宋遥粗声道:“到底要干什么?”
许承喜双手搭上他的脖子,凶狠狠道:“你和别的女人睡过没有?”
在她的想象里,宋遥已经从贫穷正直男,堕落成浪荡招嫖男了。
宋遥好奇,“你还想掐死我?”
许承喜气得捶他的前胸,“我要告诉我爸爸!”说着就要起身。
宋遥见她当真了,赶紧拦住,“没有!”
许承喜不信,高声道:“你骗我。”
宋遥投降了,无奈道:“我没有骗你。不信你去我厂里问,我天天吃住都在厂里,有没有见过别的女人?”
许承喜的声音低下去,“那你为什么……”
说到这里她又不好意思地闭嘴,躺回去了。可能男人对这方面就是无师自通吧,她想。
许承喜觉得自己很可怜的,和宋遥结婚吃了好多苦,她还为他跑去乡下住了几天,稻草铺的床都睡过了。肉眼可见的以后也享不到什么福。
她抠了一会儿枕巾,转身趴在他肩头哀戚戚地说,“你可不能做对不起我的事情啊。”
宋遥听到这话都无语了,之前在老家,他妈妈和外公也这么跟他说过。他看上去很像陈世美吗?
再者,他妈和外公说这种话还情有可原,许承喜她凭什么啊?
他对她还不够好吗?
他越想越憋屈,生气,睡不着,把许承喜给揉搓醒了,问她到底哪里不满意?
许承喜被他弄醒,以为他又想做那事了,睡眼朦胧地脱了衣服往他怀里挤。他怀里暖和。
宋遥满肚子的抱怨,对上她的温香软玉,就像火星子遇上春雨,全给憋回去了。
许承喜半睡半醒中感觉自己趴到他身上,双腿被分开,她努力睁开眼睛,“你……唔……不要这样……”
“试试……”
……
等一切结束后,宋遥去拧了热毛巾回来给她擦身体,许承喜忍不住还要往他身上贴。
宋遥哄着她给她穿衣服,“小心冻着。”
许承喜听话地伸腿伸胳膊,什么都依赖着他的样子,让宋遥爱她爱得什么似的,套上一个袖子就亲一下。许承喜娇滴滴地让他去柜子里拿一条新的枕巾,旧的又报废了。
两人浓情蜜意地分都分不开。
重新躺回被窝里,宋遥抱着她问疼不疼?
今晚后来弄得有点激烈了。
许承喜说不疼,“有点涨。”
宋遥又在她耳边说了些不干不净的话,让许承喜还没恢复的脸蛋又开始作烧。
她支支吾吾的,“你从哪儿学的这些啊?”今天那电影里可没有。
“书上看到的。”
“胡说。哪有书教人这个的?”她看爱情小说就够前卫的了,里面也没有这么……详细……
宋遥:“当然是不在市面上的书。
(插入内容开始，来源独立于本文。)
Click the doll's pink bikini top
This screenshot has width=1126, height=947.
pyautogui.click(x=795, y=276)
”
许承喜“哼”了一声,“就知道你没那么老实……”男人,好色之徒。
宋遥想起小时候看了那么多杂书,什么都没看懂,今日才感慨,古人诚不欺我。
第22章c22接风(编推,加更)
“继续抓好转换国有企业经营机制工作,增强国有企业的活力……国家将组织一批国有大中型企业,按照《公司法》的要求进行建立现代企业制度试点……”
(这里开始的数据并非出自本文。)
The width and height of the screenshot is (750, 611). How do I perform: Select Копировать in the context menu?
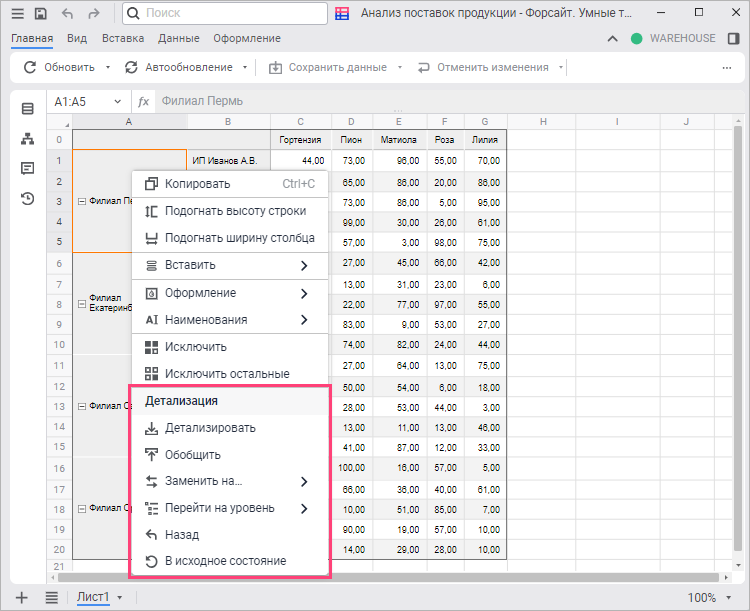[197, 184]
苏家的饭桌上,苏父的视线划过电视屏幕时停了一下,然后低头继续吃饭。
苏念卿随之瞄了一眼,没看到什么特别的,“怎么了爸?”
“没什么,看到一个认识的人。”
苏念卿闻言又仔细看了几眼,能上这种会议的人物,“那他很厉害啊。”
“是挺厉害的。坐到现在的位置上,也不枉他当初下的狠心。”
苏念卿听不大懂,但是苏母听出来了,“是他?他居然顺风顺水到现在?真是老天不公。”
苏念卿好奇问怎么回事。苏母便义愤填膺地把一个近代陈世美的故事讲给他听。
这个男同学出身贫苦,娶了恩师的女儿,得到一份好的工作,最后却亲自举报了自己的恩师兼岳父,又和妻子离婚,划清界限。转头娶了当时领导的女儿,一路扶摇直上。
苏念卿:“居然还有这样的人?那你们是怎么认识的?”
苏母叹道:“你爸爸也是那位教授的学生。上学时候居然没有看出他的本性……”
苏父对苏念卿道:“这样的人多了。你要知道,很多人不作恶,不是因为他本性善良,只是他没有做坏事的能力。一旦有机会,他会恶毒得超乎你的想象。你出国后,要收起一些同情心,不要被他们骗了。”